Thanks, Qianzhen. For case 3, I think the conformers can be detected by pdb2pqr and the first one is retained. And in the pdb2pqr log file, there will be warnings like this (if it is a single-atom multiple occupancy):

_2021-02-23 11:48:23,944 WARNING:main.py:414:setupmolecule:Multiple occupancies found: CA in HIS B 140.

And later if all of the multiple occupancies in one residue have been detected:

_2021-02-23 11:48:23,945 WARNING:main.py:420:setupmolecule:Multiple occupancies found in HIS B 140. At least one of the instances is being ignored.

By default, only the first instance for each atom will be retained. So basically for this issue, we do not need to do anything unless we want the non-first occupancy.

I will look into the insertion today and update what I find ASAP.

Now we have collected quite some special cases for original PDB files. Although pdb2pqr is able to cope with most of the issues, I think we still should build a function to clean the raw PDB files and provide better input for pdb2pqr.

[shaoqx]

Cool! Looking forward to new results. Currently, if the conformer is good then no modification is needed before going into PDB2PQR right?

[KleinesMesser]

Yes. For multiple conformers (AKA multiple occupancies) we do not need to do anything. But maybe when we read in the original PDB files, it is better to output information concerning these situations: multiple occupancy (column 17 of PDB); insertion (col. 27); and additional terminal residues (non-positive residue numbering). This list may become longer later.

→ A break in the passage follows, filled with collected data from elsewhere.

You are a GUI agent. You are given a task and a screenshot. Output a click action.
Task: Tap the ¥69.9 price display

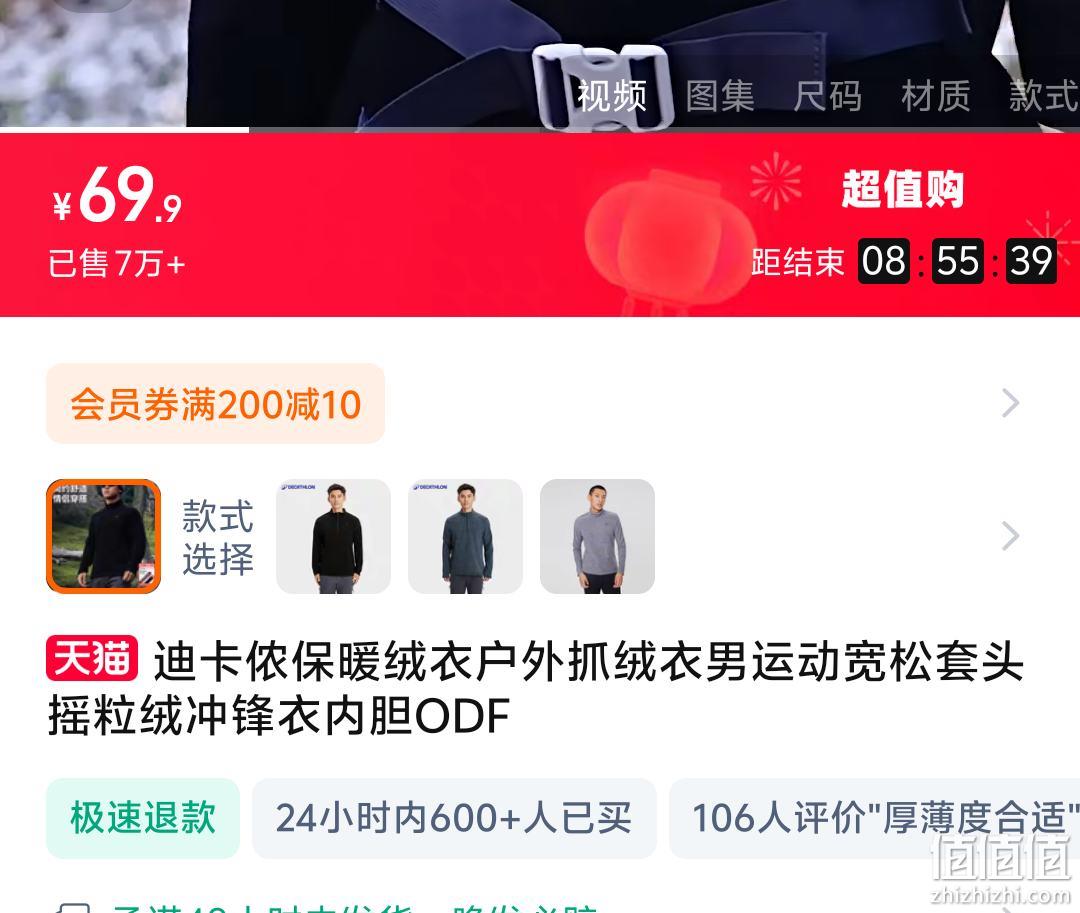click(x=117, y=196)

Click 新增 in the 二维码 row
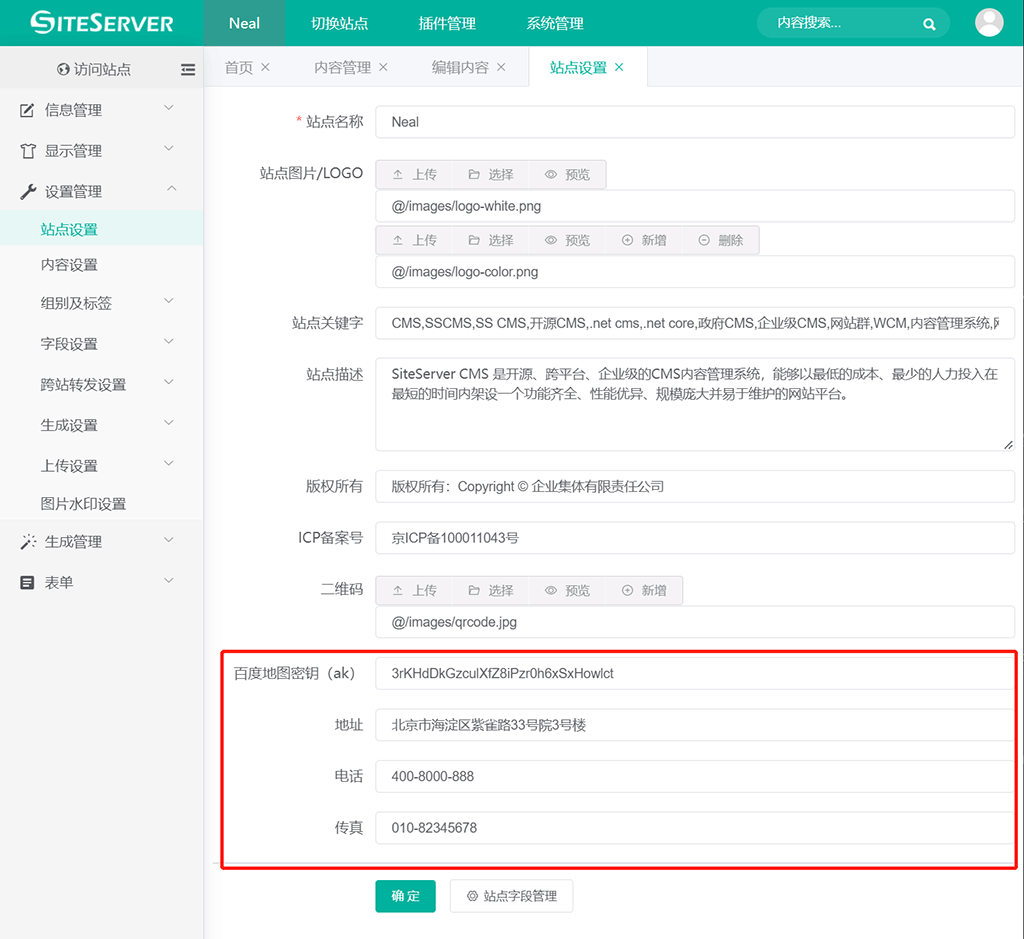click(644, 590)
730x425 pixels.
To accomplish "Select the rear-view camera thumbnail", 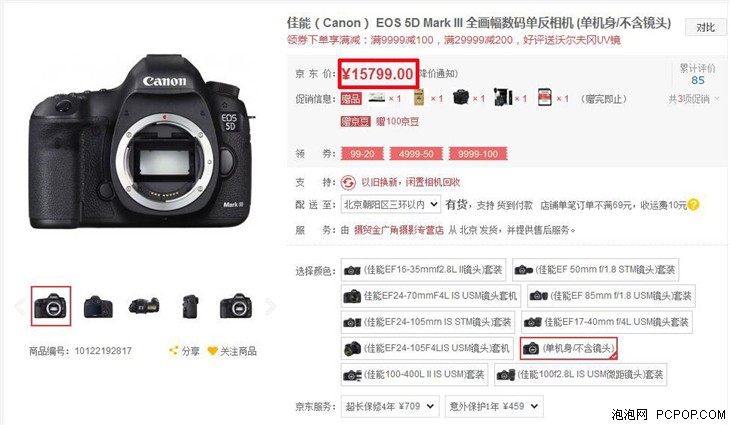I will 98,306.
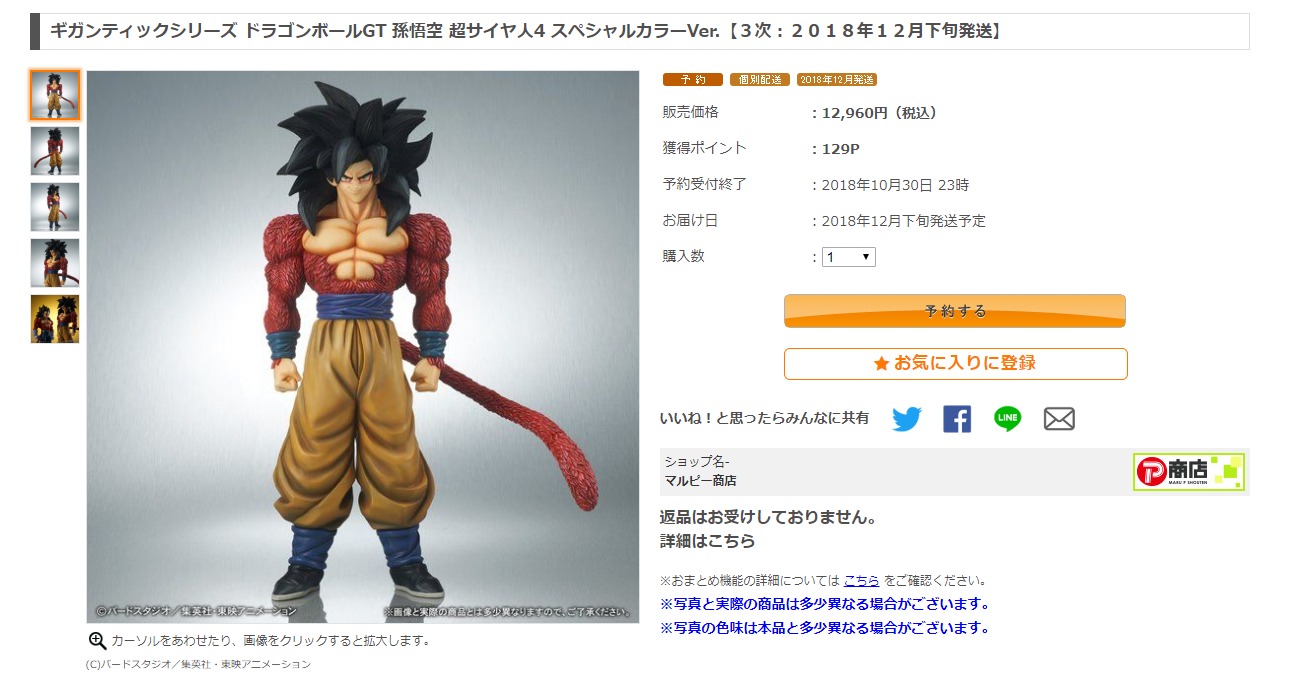1300x680 pixels.
Task: Open the こちら details link
Action: 861,580
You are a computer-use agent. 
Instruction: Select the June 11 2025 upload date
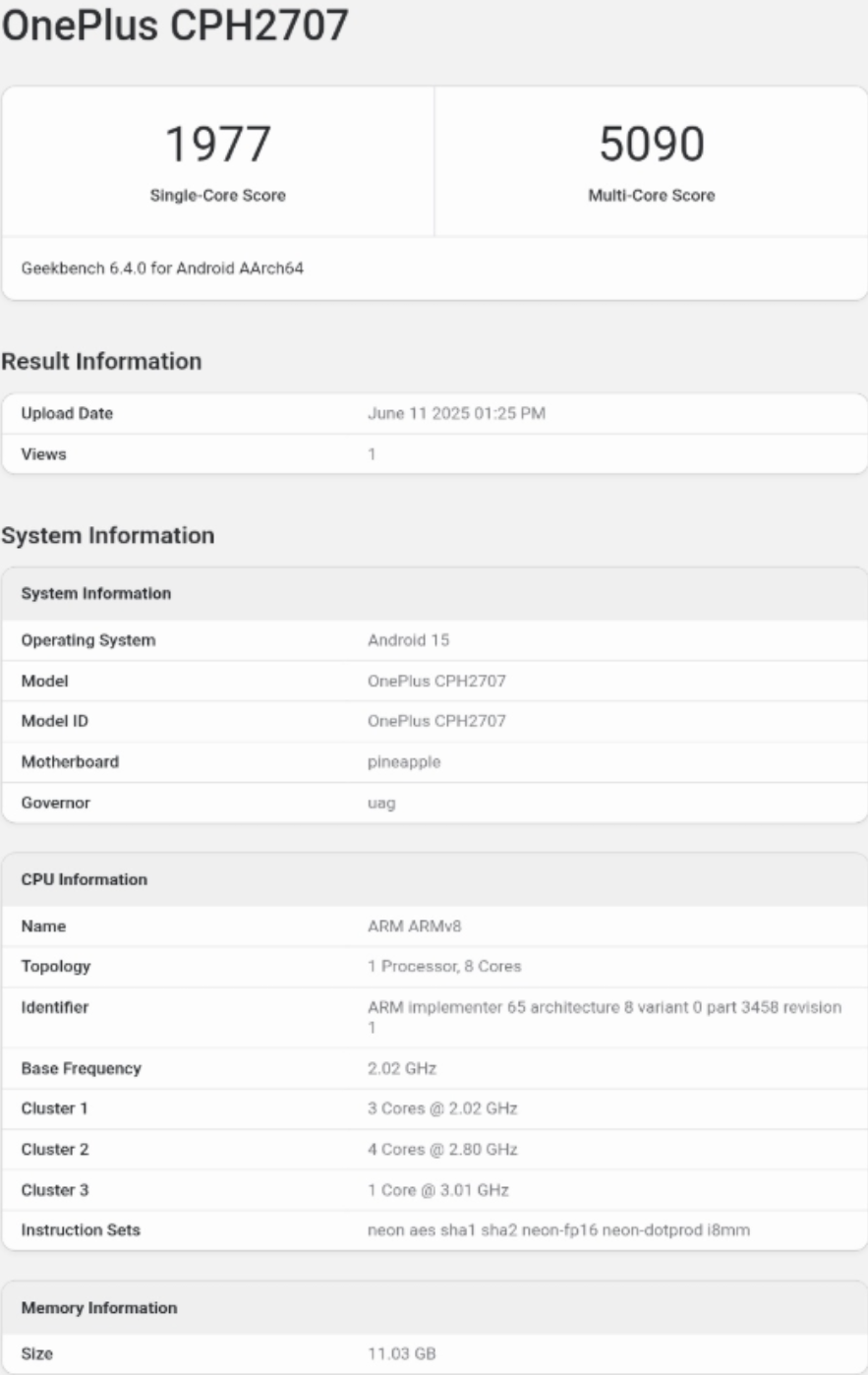(x=456, y=413)
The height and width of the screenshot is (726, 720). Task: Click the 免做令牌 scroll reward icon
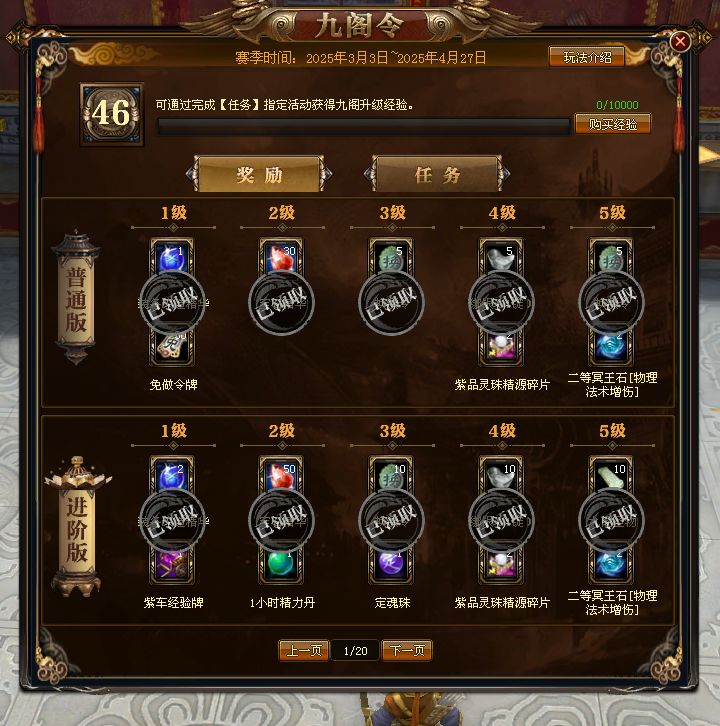tap(172, 346)
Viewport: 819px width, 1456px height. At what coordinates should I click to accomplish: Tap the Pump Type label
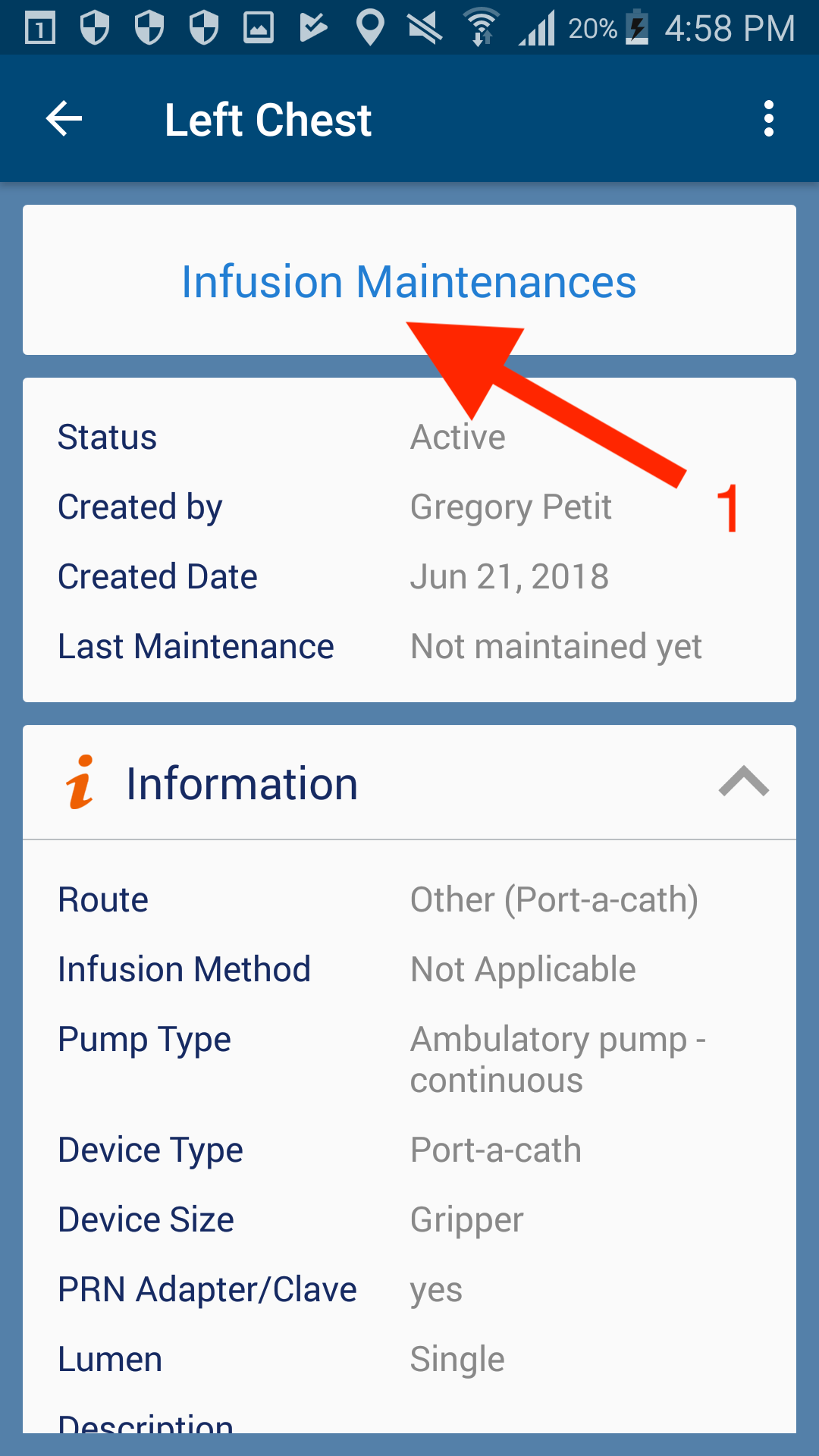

As for insertions, what do you mean by "ignore"? Just delete those inserted residues? I am considering renumbering these inserted residues so that then PDB2PQR will treat them as normal residues. But I agree with John's idea, it is better to find enzymes without insertions. The insertions can be seen as derivatives from the "mother enzyme". For example, 1E25 belongs to class A β-lactamase. So, my thought for insertions is that 1. Avoid them and find alternatives; 2. If we have to deal with them, renumber the inserted residues and all the following residues. Give out warnings when dealing with enzymes with insertions.

[KleinesMesser]

Some summaries about the effect of "TER", chain ID, and numbering in get_protonation(). 1. the Same numbering for different residues in one chain will cause problems no matter whether these residues are adjacent in PDB files or not. 2. Only deleting "TER" may cause the loss of ligand record in the output file of get_protonation(). Water molecules are not affected and the protein itself is not affected either. 3. Only deleting chain IDs do not cause a problem. (Only change the order of water molecules.) 4. If both "TER" and chain IDs are deleted, PDB2PQR won't be able to recogonize the chain seperation.

Take home message here: "TER" lines are more important than chain ID in get_protonation().